▶ **Directions**
[a] Rewrite the passage of the farmer field schools summary starting with "In this Campbell" and going on through "field schools programme.", swapping "qualitative studies" for "case studies".
[b] Write the next part of the farmer field schools review summary, continuing from its last line.

▶ **Document segment**
Farmer field schools improve some farming practices and farmer outcomes

Added June 25, 2020

Citation: Waddington H, Snilstveit B, Hombrados J, et al. Farmer Field Schools for Improving Farming Practices and Farmer Outcomes: A Systematic Review. Campbell Systematic Reviews 2014;10: i-335.

What is this? The COVID-19 pandemic has decreased agricultural production, reduced the supply of workers, damaged food supply chains and increased food insecurity. Existing research on farmer field schools to promote learning of new technologies might provide useful information for those planning the response to the COVID-19 pandemic and seeking to boost agricultural production.

In this Campbell systematic review, the authors searched for studies of farmer field schools in low- and middle-income countries, including qualitative studies on barriers and facilitators. They did not restrict their searches by date of language of publication and completed the search in October 2012. They included 92 quasi-experiments and 20 qualitative studies.

What was found: Farmer field schools improved farmers’ knowledge and adoption of beneficial practices and reduced overuse of pesticides and environmental degradation, leading to positive outcomes for farmers.

Knowledge of better practices did not spread to neighbouring farmers who did not participate in the farmer field schools programme.

Large-scale farmer field schools programmes were not effective.

▶ **Data section**
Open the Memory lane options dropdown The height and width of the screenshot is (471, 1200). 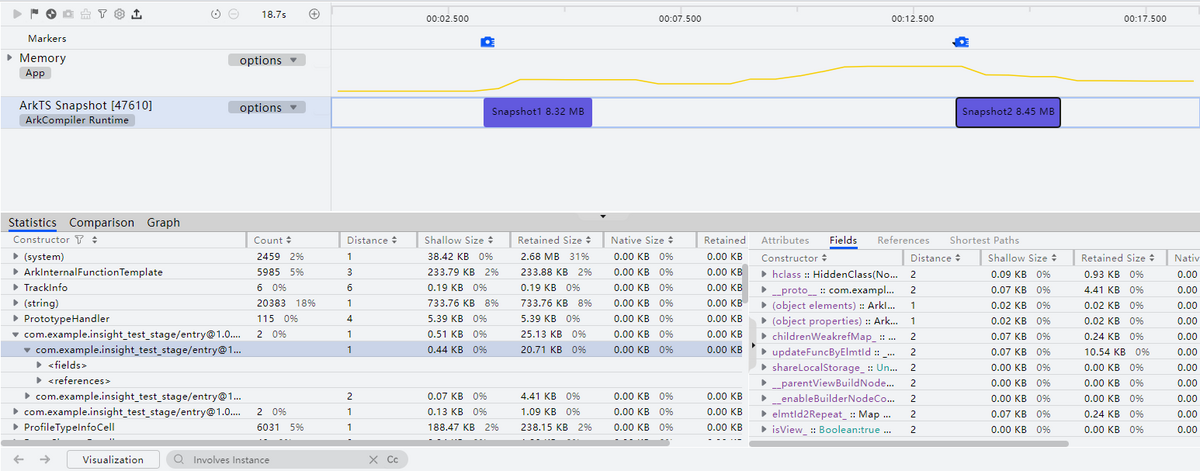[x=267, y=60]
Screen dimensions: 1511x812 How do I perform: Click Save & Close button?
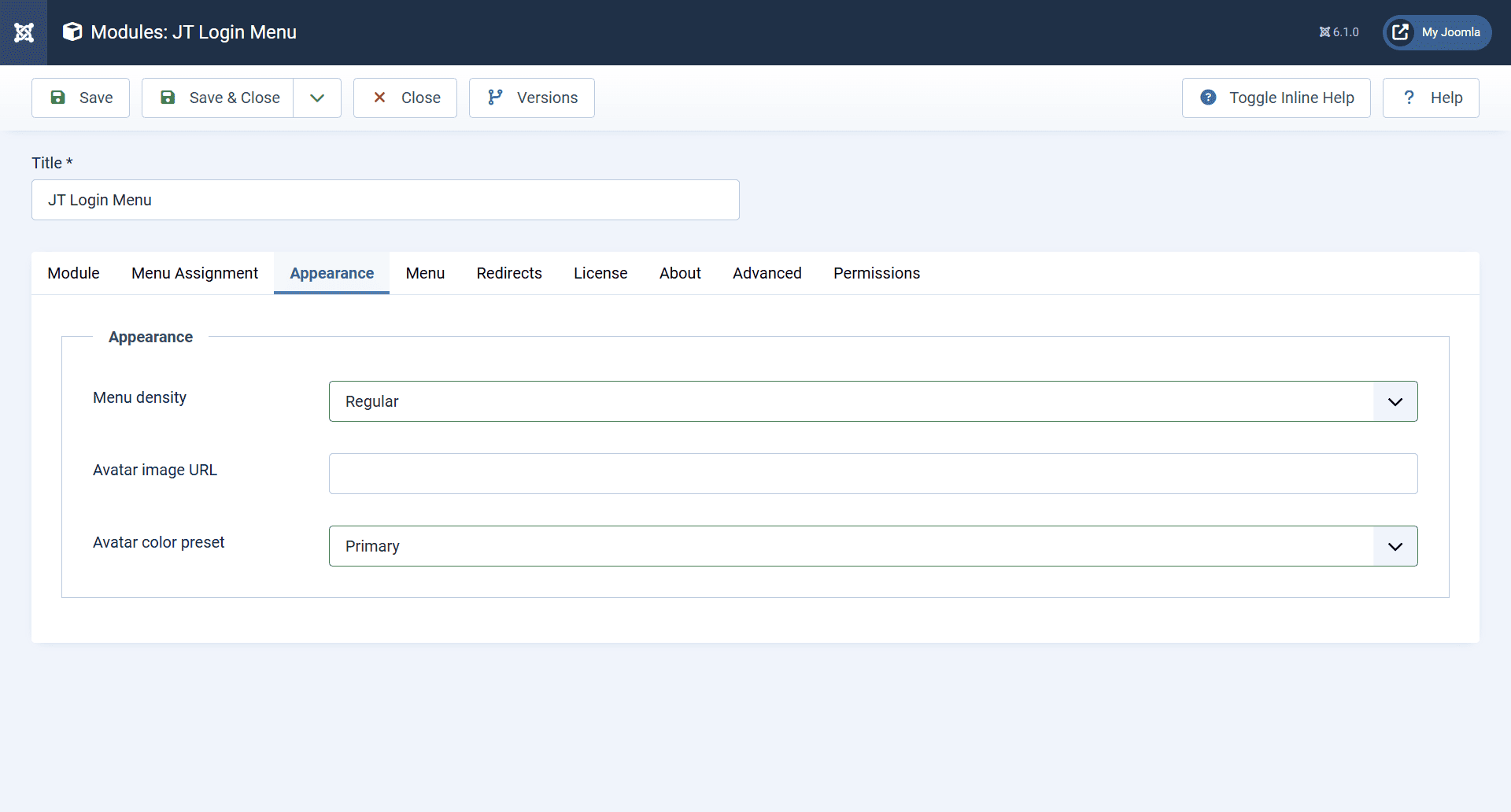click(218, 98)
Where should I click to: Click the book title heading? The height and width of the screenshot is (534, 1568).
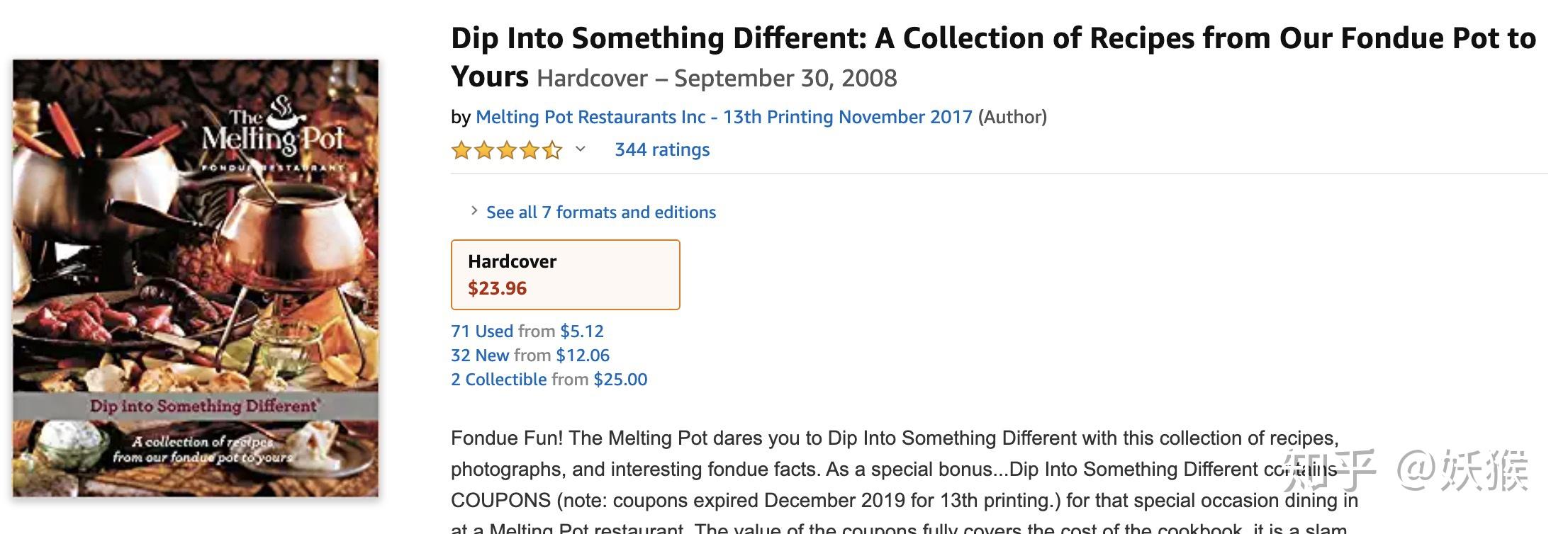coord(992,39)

▶ **Results**
[a]
In this Campbell systematic review, the authors searched for studies of farmer field schools in low- and middle-income countries, including case studies on barriers and facilitators. They did not restrict their searches by date of language of publication and completed the search in October 2012. They included 92 quasi-experiments and 20 case studies.

What was found: Farmer field schools improved farmers’ knowledge and adoption of beneficial practices and reduced overuse of pesticides and environmental degradation, leading to positive outcomes for farmers.

Knowledge of better practices did not spread to neighbouring farmers who did not participate in the farmer field schools programme.

[b]
The effects of farmer field schools on empowerment of farmers are uncertain.

 

Disclaimer: This summary has been written by staff and volunteers of Evidence Aid in order to make the content of the original document accessible to decision makers who are searching for the available evidence on the coronavirus (COVID-19) but may not have the time, initially, to read the original report in full. This summary is not intended as a substitute for the medical advice of physicians, other health workers, professional associations, guideline developers, or national governments and international agencies. If readers of this summary think that the evidence that is presented within it is relevant to their decision-making they should refer to the content and details of the original article, and the advice and guidelines offered by other sources of expertise, before making decisions. Evidence Aid cannot be held responsible for any decisions made about the coronavirus (COVID-19) on the basis of this summary alone.